§ EXERCICE
Pouvez-vous reproduire toutes les entrées ci-dessous en remplaçant « Lighthouse » par « PageSpeed », sans rien modifier d'autre ?

§ LIGNES ENREGISTRÉES
+-------+
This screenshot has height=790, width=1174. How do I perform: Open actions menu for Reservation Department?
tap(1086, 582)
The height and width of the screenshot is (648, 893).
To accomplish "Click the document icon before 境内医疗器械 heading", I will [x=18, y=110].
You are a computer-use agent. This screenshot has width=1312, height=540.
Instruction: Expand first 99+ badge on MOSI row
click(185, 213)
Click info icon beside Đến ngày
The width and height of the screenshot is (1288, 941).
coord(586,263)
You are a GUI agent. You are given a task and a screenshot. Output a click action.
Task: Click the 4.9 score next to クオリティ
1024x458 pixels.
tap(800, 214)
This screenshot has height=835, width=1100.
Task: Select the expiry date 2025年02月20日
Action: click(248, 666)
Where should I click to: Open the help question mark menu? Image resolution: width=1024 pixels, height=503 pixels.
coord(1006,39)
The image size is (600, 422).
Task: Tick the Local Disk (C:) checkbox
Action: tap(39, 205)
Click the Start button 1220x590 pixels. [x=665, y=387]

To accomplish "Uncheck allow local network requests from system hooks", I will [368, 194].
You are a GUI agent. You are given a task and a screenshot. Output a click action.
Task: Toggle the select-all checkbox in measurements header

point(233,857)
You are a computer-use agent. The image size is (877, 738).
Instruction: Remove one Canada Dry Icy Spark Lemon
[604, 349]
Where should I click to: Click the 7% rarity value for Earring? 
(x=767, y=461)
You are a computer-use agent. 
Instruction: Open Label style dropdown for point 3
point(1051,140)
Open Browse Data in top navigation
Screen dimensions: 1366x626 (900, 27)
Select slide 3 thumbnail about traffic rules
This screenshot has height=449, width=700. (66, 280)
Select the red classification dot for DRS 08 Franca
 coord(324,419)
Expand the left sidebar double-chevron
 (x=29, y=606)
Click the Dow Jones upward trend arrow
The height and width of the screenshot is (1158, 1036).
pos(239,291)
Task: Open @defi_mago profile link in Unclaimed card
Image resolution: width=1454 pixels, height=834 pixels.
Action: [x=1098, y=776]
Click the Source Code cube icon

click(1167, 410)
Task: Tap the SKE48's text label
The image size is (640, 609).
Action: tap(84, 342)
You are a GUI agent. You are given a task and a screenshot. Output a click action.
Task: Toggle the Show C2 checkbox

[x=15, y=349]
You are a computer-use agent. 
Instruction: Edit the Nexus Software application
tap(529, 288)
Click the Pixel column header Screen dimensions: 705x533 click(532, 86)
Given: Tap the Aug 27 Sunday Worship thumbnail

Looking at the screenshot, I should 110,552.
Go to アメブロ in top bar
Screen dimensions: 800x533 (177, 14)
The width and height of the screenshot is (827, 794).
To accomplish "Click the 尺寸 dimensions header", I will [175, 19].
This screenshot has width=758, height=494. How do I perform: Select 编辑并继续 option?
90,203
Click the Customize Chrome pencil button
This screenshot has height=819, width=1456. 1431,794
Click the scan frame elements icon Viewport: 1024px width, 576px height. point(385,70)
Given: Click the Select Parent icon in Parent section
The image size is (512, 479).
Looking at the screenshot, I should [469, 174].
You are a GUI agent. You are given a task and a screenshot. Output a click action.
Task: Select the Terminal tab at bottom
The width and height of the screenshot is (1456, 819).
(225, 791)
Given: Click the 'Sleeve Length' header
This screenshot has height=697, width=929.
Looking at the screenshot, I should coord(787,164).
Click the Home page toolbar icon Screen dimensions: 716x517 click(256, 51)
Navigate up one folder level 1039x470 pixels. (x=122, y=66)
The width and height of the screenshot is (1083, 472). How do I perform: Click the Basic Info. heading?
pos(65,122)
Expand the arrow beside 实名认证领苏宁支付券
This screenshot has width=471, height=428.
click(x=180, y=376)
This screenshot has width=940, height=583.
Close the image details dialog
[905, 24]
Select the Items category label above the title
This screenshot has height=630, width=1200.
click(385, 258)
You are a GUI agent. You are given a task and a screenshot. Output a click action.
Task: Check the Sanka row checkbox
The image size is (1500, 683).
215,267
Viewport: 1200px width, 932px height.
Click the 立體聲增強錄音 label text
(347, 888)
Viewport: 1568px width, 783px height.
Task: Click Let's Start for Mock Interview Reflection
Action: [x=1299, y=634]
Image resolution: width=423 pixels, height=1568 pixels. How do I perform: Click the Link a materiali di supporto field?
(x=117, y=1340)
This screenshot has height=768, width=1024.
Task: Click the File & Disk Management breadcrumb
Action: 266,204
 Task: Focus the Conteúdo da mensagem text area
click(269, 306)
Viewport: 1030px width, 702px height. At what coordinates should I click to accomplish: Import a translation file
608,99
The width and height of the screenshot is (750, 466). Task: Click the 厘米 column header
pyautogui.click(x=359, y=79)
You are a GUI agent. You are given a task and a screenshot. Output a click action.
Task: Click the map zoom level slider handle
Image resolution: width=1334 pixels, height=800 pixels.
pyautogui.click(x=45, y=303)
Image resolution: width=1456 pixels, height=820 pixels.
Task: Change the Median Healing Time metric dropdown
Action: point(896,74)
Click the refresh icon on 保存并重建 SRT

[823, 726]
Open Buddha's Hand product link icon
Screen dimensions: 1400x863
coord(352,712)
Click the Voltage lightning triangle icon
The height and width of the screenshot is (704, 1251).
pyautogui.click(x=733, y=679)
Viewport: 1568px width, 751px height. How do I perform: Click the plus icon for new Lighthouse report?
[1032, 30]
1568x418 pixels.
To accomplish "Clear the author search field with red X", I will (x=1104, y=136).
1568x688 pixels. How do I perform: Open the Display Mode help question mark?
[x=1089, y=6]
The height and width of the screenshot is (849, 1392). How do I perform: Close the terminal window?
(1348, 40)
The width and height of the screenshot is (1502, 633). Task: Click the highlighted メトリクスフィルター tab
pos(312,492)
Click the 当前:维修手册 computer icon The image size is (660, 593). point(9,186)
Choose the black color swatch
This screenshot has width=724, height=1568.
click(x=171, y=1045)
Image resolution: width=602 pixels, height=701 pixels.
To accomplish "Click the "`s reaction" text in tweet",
+-------+
§ SOLUTION RÉDIGÉE
This screenshot has height=790, width=1174. How do I perform: Open actions menu for Reservation Department?
tap(1086, 582)
The height and width of the screenshot is (648, 893).
To accomplish "Click the document icon before 境内医疗器械 heading", I will [x=18, y=110].
You are a computer-use agent. This screenshot has width=1312, height=540.
Instruction: Expand first 99+ badge on MOSI row
click(185, 213)
Click info icon beside Đến ngày
The width and height of the screenshot is (1288, 941).
coord(586,263)
You are a GUI agent. You are given a task and a screenshot. Output a click action.
Task: Click the 4.9 score next to クオリティ
1024x458 pixels.
tap(800, 214)
This screenshot has height=835, width=1100.
Task: Select the expiry date 2025年02月20日
Action: click(248, 666)
Where should I click to: Open the help question mark menu? Image resolution: width=1024 pixels, height=503 pixels.
coord(1006,39)
The image size is (600, 422).
Task: Tick the Local Disk (C:) checkbox
Action: tap(39, 205)
Click the Start button 1220x590 pixels. [x=665, y=387]

To accomplish "Uncheck allow local network requests from system hooks", I will [368, 194].
You are a GUI agent. You are given a task and a screenshot. Output a click action.
Task: Toggle the select-all checkbox in measurements header

point(233,857)
You are a computer-use agent. The image size is (877, 738).
Instruction: Remove one Canada Dry Icy Spark Lemon
[604, 349]
Where should I click to: Click the 7% rarity value for Earring? 
(x=767, y=461)
You are a computer-use agent. 
Instruction: Open Label style dropdown for point 3
point(1051,140)
Open Browse Data in top navigation
Screen dimensions: 1366x626 (900, 27)
Select slide 3 thumbnail about traffic rules
This screenshot has height=449, width=700. (66, 280)
Select the red classification dot for DRS 08 Franca
 coord(324,419)
Expand the left sidebar double-chevron
 (x=29, y=606)
Click the Dow Jones upward trend arrow
The height and width of the screenshot is (1158, 1036).
pos(239,291)
Task: Open @defi_mago profile link in Unclaimed card
Image resolution: width=1454 pixels, height=834 pixels.
Action: [x=1098, y=776]
Click the Source Code cube icon

click(1167, 410)
Task: Tap the SKE48's text label
The image size is (640, 609).
Action: tap(84, 342)
You are a GUI agent. You are given a task and a screenshot. Output a click action.
Task: Toggle the Show C2 checkbox

[x=15, y=349]
You are a computer-use agent. 
Instruction: Edit the Nexus Software application
tap(529, 288)
Click the Pixel column header Screen dimensions: 705x533 click(532, 86)
Given: Tap the Aug 27 Sunday Worship thumbnail

Looking at the screenshot, I should 110,552.
Go to アメブロ in top bar
Screen dimensions: 800x533 (177, 14)
The width and height of the screenshot is (827, 794).
To accomplish "Click the 尺寸 dimensions header", I will [175, 19].
This screenshot has width=758, height=494. How do I perform: Select 编辑并继续 option?
90,203
Click the Customize Chrome pencil button
This screenshot has height=819, width=1456. 1431,794
Click the scan frame elements icon Viewport: 1024px width, 576px height. point(385,70)
Given: Click the Select Parent icon in Parent section
The image size is (512, 479).
Looking at the screenshot, I should [469, 174].
You are a GUI agent. You are given a task and a screenshot. Output a click action.
Task: Select the Terminal tab at bottom
The width and height of the screenshot is (1456, 819).
(225, 791)
Given: Click the 'Sleeve Length' header
This screenshot has height=697, width=929.
Looking at the screenshot, I should coord(787,164).
Click the Home page toolbar icon Screen dimensions: 716x517 click(256, 51)
Navigate up one folder level 1039x470 pixels. (x=122, y=66)
The width and height of the screenshot is (1083, 472). How do I perform: Click the Basic Info. heading?
pos(65,122)
Expand the arrow beside 实名认证领苏宁支付券
This screenshot has width=471, height=428.
click(x=180, y=376)
This screenshot has width=940, height=583.
Close the image details dialog
[905, 24]
Select the Items category label above the title
This screenshot has height=630, width=1200.
click(385, 258)
You are a GUI agent. You are given a task and a screenshot. Output a click action.
Task: Check the Sanka row checkbox
The image size is (1500, 683).
215,267
Viewport: 1200px width, 932px height.
Click the 立體聲增強錄音 label text
(347, 888)
Viewport: 1568px width, 783px height.
Task: Click Let's Start for Mock Interview Reflection
Action: [x=1299, y=634]
Image resolution: width=423 pixels, height=1568 pixels. How do I perform: Click the Link a materiali di supporto field?
(x=117, y=1340)
This screenshot has height=768, width=1024.
Task: Click the File & Disk Management breadcrumb
Action: 266,204
 Task: Focus the Conteúdo da mensagem text area
click(269, 306)
Viewport: 1030px width, 702px height. At what coordinates should I click to accomplish: Import a translation file
608,99
The width and height of the screenshot is (750, 466). Task: Click the 厘米 column header
pyautogui.click(x=359, y=79)
You are a GUI agent. You are given a task and a screenshot. Output a click action.
Task: Click the map zoom level slider handle
Image resolution: width=1334 pixels, height=800 pixels.
pyautogui.click(x=45, y=303)
Image resolution: width=1456 pixels, height=820 pixels.
Task: Change the Median Healing Time metric dropdown
Action: point(896,74)
Click the refresh icon on 保存并重建 SRT

[823, 726]
Open Buddha's Hand product link icon
Screen dimensions: 1400x863
coord(352,712)
Click the Voltage lightning triangle icon
The height and width of the screenshot is (704, 1251).
pyautogui.click(x=733, y=679)
Viewport: 1568px width, 751px height. How do I perform: Click the plus icon for new PageSpeed report?
[1032, 30]
1568x418 pixels.
To accomplish "Clear the author search field with red X", I will (x=1104, y=136).
1568x688 pixels. How do I perform: Open the Display Mode help question mark?
[x=1089, y=6]
The height and width of the screenshot is (849, 1392). How do I perform: Close the terminal window?
(1348, 40)
The width and height of the screenshot is (1502, 633). Task: Click the highlighted メトリクスフィルター tab
pos(312,492)
Click the 当前:维修手册 computer icon The image size is (660, 593). point(9,186)
Choose the black color swatch
This screenshot has width=724, height=1568.
click(x=171, y=1045)
Image resolution: width=602 pixels, height=701 pixels.
To accomplish "Click the "`s reaction" text in tweet",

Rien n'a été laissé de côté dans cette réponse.